EXCERPTED DATA: Begin

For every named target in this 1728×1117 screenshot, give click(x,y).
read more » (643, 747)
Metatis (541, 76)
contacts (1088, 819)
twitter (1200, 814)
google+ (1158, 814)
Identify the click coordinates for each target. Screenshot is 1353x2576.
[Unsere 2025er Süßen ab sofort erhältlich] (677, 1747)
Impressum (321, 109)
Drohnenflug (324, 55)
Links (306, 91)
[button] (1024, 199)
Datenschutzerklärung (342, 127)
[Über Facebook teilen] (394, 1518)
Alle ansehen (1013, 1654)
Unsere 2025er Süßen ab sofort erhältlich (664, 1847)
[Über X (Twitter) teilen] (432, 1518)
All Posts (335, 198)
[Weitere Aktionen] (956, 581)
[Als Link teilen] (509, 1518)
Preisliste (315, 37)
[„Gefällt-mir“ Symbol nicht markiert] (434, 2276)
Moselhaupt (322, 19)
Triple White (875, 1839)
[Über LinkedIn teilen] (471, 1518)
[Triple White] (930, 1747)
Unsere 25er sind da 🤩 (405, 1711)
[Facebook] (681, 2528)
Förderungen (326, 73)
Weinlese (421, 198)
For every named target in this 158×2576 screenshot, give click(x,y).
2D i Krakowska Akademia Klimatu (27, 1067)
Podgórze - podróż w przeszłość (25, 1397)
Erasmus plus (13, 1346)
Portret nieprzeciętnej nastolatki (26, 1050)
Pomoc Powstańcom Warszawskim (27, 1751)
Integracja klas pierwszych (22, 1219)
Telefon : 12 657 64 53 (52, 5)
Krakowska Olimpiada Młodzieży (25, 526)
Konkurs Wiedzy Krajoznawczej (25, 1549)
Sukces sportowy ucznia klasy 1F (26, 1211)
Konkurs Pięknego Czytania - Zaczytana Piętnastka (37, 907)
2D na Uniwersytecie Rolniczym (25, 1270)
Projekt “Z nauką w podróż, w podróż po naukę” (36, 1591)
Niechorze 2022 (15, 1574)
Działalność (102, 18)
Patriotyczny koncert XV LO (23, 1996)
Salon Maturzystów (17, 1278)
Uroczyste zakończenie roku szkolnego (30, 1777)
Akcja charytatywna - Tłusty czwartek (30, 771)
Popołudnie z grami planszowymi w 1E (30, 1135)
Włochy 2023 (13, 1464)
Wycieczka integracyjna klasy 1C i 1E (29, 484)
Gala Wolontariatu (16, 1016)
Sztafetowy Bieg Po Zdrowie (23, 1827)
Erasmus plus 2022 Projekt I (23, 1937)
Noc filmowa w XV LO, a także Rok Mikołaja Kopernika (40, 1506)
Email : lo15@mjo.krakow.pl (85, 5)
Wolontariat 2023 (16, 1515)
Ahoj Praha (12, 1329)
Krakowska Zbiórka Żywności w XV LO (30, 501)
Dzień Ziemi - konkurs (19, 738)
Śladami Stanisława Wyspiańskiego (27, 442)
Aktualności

EXCERPTED DATA: End

INSTRUCTIONS TO FOLLOW
Set the whole listing down again so that it matches the original exactly.

RESPONSE TO THIS EXERCISE
For every named target in this 1728×1117 screenshot, give click(x,y).
read more » (643, 747)
Metatis (541, 76)
contacts (1088, 819)
twitter (1200, 814)
google+ (1158, 814)
Identify the click coordinates for each target. Screenshot is 1353x2576.
[Unsere 2025er Süßen ab sofort erhältlich] (677, 1747)
Impressum (321, 109)
Drohnenflug (324, 55)
Links (306, 91)
[button] (1024, 199)
Datenschutzerklärung (342, 127)
[Über Facebook teilen] (394, 1518)
Alle ansehen (1013, 1654)
Unsere 2025er Süßen ab sofort erhältlich (664, 1847)
[Über X (Twitter) teilen] (432, 1518)
All Posts (335, 198)
[Weitere Aktionen] (956, 581)
[Als Link teilen] (509, 1518)
Preisliste (315, 37)
[„Gefällt-mir“ Symbol nicht markiert] (434, 2276)
Moselhaupt (322, 19)
Triple White (875, 1839)
[Über LinkedIn teilen] (471, 1518)
[Triple White] (930, 1747)
Unsere 25er sind da 🤩 (405, 1711)
[Facebook] (681, 2528)
Förderungen (326, 73)
Weinlese (421, 198)
For every named target in this 158×2576 screenshot, give click(x,y).
2D i Krakowska Akademia Klimatu (27, 1067)
Podgórze - podróż w przeszłość (25, 1397)
Erasmus plus (13, 1346)
Portret nieprzeciętnej nastolatki (26, 1050)
Pomoc Powstańcom Warszawskim (27, 1751)
Integracja klas pierwszych (22, 1219)
Telefon : 12 657 64 53 (52, 5)
Krakowska Olimpiada Młodzieży (25, 526)
Konkurs Wiedzy Krajoznawczej (25, 1549)
Sukces sportowy ucznia klasy 1F (26, 1211)
Konkurs Pięknego Czytania - Zaczytana Piętnastka (37, 907)
2D na Uniwersytecie Rolniczym (25, 1270)
Projekt “Z nauką w podróż, w podróż po naukę” (36, 1591)
Niechorze 2022 (15, 1574)
Działalność (102, 18)
Patriotyczny koncert XV LO (23, 1996)
Salon Maturzystów (17, 1278)
Uroczyste zakończenie roku szkolnego (30, 1777)
Akcja charytatywna - Tłusty czwartek (30, 771)
Popołudnie z grami planszowymi w 1E (30, 1135)
Włochy 2023 (13, 1464)
Wycieczka integracyjna klasy 1C i 1E (29, 484)
Gala Wolontariatu (16, 1016)
Sztafetowy Bieg Po Zdrowie (23, 1827)
Erasmus plus 2022 Projekt I (23, 1937)
Noc filmowa w XV LO, a także Rok Mikołaja Kopernika (40, 1506)
Email : lo15@mjo.krakow.pl (85, 5)
Wolontariat 2023 (16, 1515)
Ahoj Praha (12, 1329)
Krakowska Zbiórka Żywności w XV LO (30, 501)
Dzień Ziemi - konkurs (19, 738)
Śladami Stanisława Wyspiańskiego (27, 442)
Aktualności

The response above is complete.